On Monday, the Department of Toxic Substances Control put Chiquita Canyon officials on notice that the facility could face fines of up to $25,000 per day “until the companies present and implement a plan to address the ongoing threat.”
“Over the past two years, DTSC has cited multiple violations of California’s Hazardous Waste Control Law at Chiquita Canyon Landfill,” according to the DTSC. “At the same time, residents continue to report widespread health symptoms to state officials.”
The latest violations stem from a landfill decision to let a leak of several thousand gallons of leachate evaporate instead of removing it from outside of its containment basin, a decision that resulted in the leachate reaching Castaic Creek, a tributary of the Santa Clara River.
John Musella, spokesman for Chiquita Canyon Landfill, wrote that the facility “has repeatedly sought guidance and assistance from state agencies to permit necessary operations, equipment and infrastructure and to ensure full compliance,” in an email Tuesday on behalf of Waste Connections. “Regulators have too often responded with inflammatory rhetoric, allegations of noncompliance and threats of penalties.”
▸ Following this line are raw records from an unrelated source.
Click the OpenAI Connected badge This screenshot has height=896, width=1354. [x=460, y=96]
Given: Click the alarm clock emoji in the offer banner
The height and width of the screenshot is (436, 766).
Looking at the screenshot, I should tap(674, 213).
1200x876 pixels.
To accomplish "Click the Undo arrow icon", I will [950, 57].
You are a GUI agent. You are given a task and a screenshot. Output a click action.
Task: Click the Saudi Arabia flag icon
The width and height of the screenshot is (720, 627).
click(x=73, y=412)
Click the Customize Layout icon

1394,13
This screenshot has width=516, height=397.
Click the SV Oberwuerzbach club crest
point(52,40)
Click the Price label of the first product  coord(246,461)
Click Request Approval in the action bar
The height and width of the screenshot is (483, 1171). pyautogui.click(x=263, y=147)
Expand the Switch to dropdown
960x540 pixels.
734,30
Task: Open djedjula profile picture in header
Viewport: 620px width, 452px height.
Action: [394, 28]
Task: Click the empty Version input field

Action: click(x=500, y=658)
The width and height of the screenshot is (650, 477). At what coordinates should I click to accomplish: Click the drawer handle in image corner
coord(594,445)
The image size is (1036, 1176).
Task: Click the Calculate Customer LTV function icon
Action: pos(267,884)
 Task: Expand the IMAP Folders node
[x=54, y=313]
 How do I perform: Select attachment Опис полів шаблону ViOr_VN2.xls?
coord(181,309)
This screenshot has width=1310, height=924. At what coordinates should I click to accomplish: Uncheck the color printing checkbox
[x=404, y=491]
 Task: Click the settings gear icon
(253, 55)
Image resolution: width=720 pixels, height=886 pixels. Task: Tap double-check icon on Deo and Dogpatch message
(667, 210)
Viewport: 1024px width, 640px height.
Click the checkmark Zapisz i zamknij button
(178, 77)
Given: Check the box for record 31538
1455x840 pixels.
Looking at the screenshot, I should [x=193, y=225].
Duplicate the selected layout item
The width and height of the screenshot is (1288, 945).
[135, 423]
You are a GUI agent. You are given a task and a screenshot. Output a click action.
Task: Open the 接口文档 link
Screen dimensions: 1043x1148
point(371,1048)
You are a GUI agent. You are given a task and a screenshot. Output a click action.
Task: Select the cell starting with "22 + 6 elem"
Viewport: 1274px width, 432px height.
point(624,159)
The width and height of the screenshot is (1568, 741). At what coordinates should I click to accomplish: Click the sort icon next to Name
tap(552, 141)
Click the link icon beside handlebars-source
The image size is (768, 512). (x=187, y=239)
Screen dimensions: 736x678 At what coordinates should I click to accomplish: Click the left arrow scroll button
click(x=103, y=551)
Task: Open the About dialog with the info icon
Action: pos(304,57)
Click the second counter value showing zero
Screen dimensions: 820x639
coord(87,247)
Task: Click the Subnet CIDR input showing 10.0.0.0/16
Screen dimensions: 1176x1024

“We remain disappointed by DTSC’s actions and public statements. Contrary to DTSC’s remarks, the Chiquita Canyon Landfill team is working around the clock to manage the elevated temperature landfill event and to comply with all applicable laws, regulations, permits, and orders. Landfill staff are in daily communication with DTSC and nearly 10 other state and local regulators, participating in multiple weekly meetings and submitting extensive technical reports containing millions of data points.”
The county’s Public Health survey is available here: publichealth.lacounty.gov/eh/cclsurvey.htm.